Nkayi : Des femmes autochtones fabriquent du savon local pour être autonomes

En République du Congo, les populations autochtones sont parmi les catégories les plus marginalisées. En effet, elles sont particulièrement pauvres, souffrent de discrimination et de difficultés d’accès aux droits fondamentaux (accès difficile aux services sociaux de base, à la terre et aux ressources, au développement, et à la protection).

Face à ces constats, l’Association pour la Protection des Droits des Peuples Autochtones et Personnes Vulnérables (APDPA-PV) en partenariat avec l’Association Routes Agriculture et Éleveurs du Congo (ARAEC), le Groupement des Femmes Autochtones de Nkayi (GFANK) et la Direction Départementale de la Promotion des Peuples Autochtones (DDPA) mettent en œuvre le projet d’autonomisation et droits humains (ADH) afin de contribuer à la consolidation de l’émancipation et l’amélioration des conditions de vies des Femmes et jeunes filles Autochtones de Nkayi.

Clin d’œil sur Nkayi

Située à environ 250 kilomètres de la capitale Brazzaville, Nkayi est l’une des villes principales du département de la Bouenza.  Dans cette localité, les populations autochtones se nourrissent essentiellement des produits de la chasse et de la cueillette. Les femmes et les filles occupent une place secondaire dans les instances de prise de décisions qui engagent la communauté, pourtant elles jouent un rôle déterminant au sein des familles dans la mesure où elles sont en charge non seulement des travaux domestiques et champêtres, mais aussi de l’éducation des enfants, et l’approvisionnement en nourriture.

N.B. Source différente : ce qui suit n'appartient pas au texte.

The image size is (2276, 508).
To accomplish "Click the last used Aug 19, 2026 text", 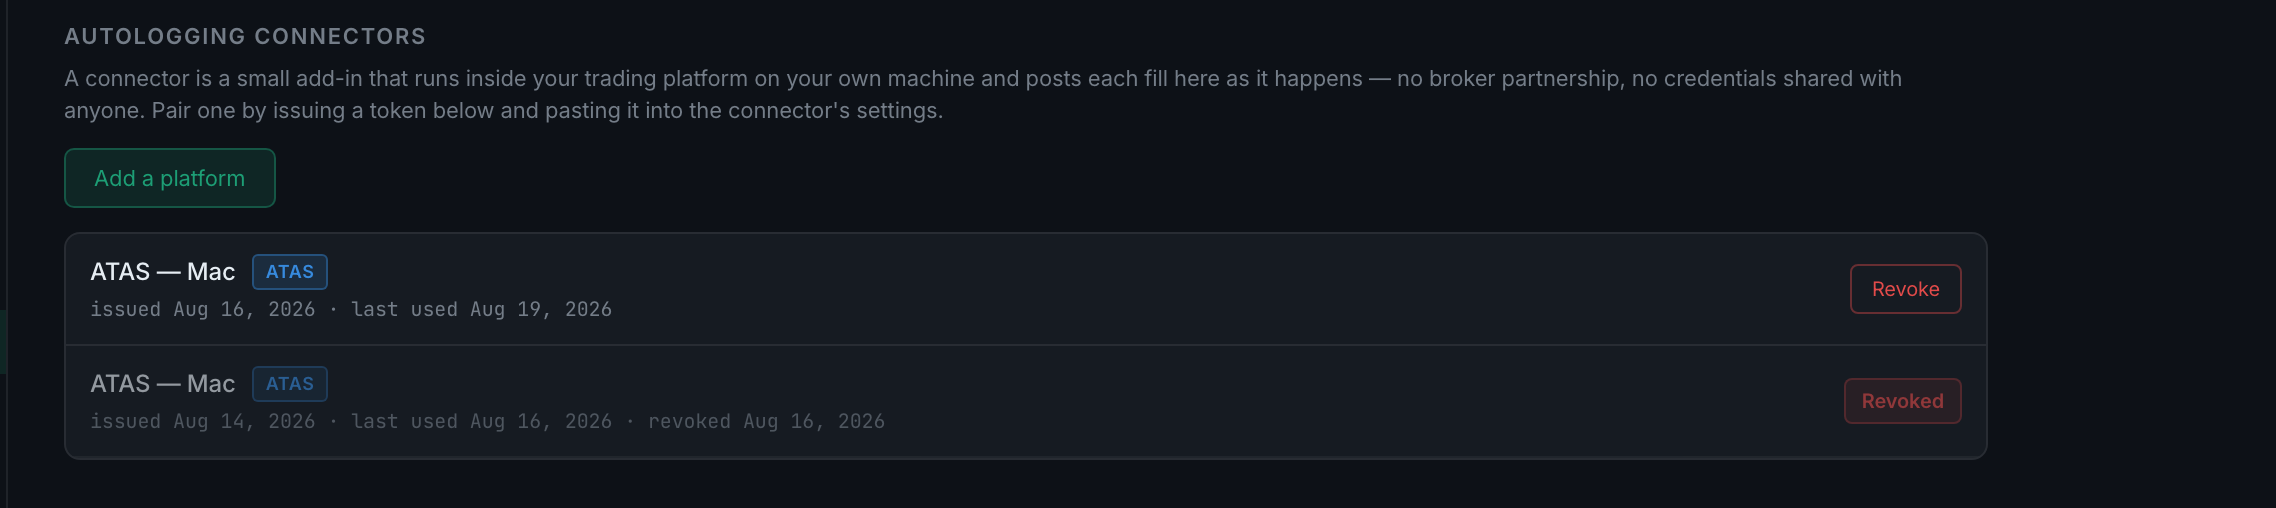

La petite histoire de la fabrique de savon

Avec le réchauffement climatique et l’utilisation anarchique des ressources, les récoltes sont de moins en moins bonnes. Pour s’approvisionner en nourriture, les populations autochtones sont contraintes d’apporter un complément de revenus à leur famille afin de subsister dans les périodes plus difficiles. La pratique d’une activité génératrice de revenus (AGR) s’impose.

Un premier travail de consultation avait été mené auprès des populations autochtones. Parmi les différentes activités qui auraient pu être mises en œuvre, la fabrication de savon est celle qui a remporté l’adhésion de l’ensemble des femmes du groupement. En effet, c’est une activité pratiquée individuellement et qui ne nécessite pas de posséder des connaissances techniques très particulières.   

C’est ainsi que, dans le cadre de l’appui à leur autonomisation, le projet d’autonomisation et droits humains (ADH) a mis en place un dispositif répondant à ce besoin au sein du village de Tsiaki.

En plus de leur permettre de prendre connaissance de leurs droits, et de suivre des cours d’alphabétisation, les femmes du groupement sont formées à la fabrication et la vente de savon local communément appelé (boulé-boulé), en appliquant une méthodologie basée sur l’approche « Apprendre pour maîtriser et transmettre ».

L’objectif global était celui de former 100 femmes afin de les regrouper en coopératives. 34 femmes ont reçu une formation de formateur au siège de l’association. Ces dernières ont procédé à la formation par les paires du groupe de femmes restant.

Pour assurer le bon fonctionnement de la savonnerie, le groupement des femmes et filles autochtones a mis en place un comité de gestion qui réalise suivi régulier de l’activité. Les recettes résultant des premières ventes ont permis aux femmes de se réapprovisionner en matières premières et continuer ainsi à la fabrication de nouveaux savons. 300 savons grand format et 605 savons petits formats ont été produits en un mois.

Les femmes et filles autochtones de Nkayi ont souhaité satisfaire dans un premier temps la demande locale, mais elles restent optimistes quant-à la question d’étendre leurs ventes au-delà des villages environnants.

Témoignage de Kongo Augustine, porte-parole et gestionnaire de la savonnerie du groupement femmes Autochtones de Nkayi (GFANK) « La création de cette unité a été bénéfique aux femmes et filles Autochtones. Avant ce projet, pour avoir du savon cela nécessitait de grands efforts car  pour nous il faut travailler au champ d’un particulier, attendre qu’on te paie ; Ce n’est qu’après cela que tu peux faire le marché pour nourrir ta famille. Souvent il arrivait qu’on oublie d’acheter le savon. Les bantous nous critiquent et disent de nous que nous sommes sales. Depuis le démarrage de cette activité, nos maisons sont devenues propres (les habits, la vaisselle) ».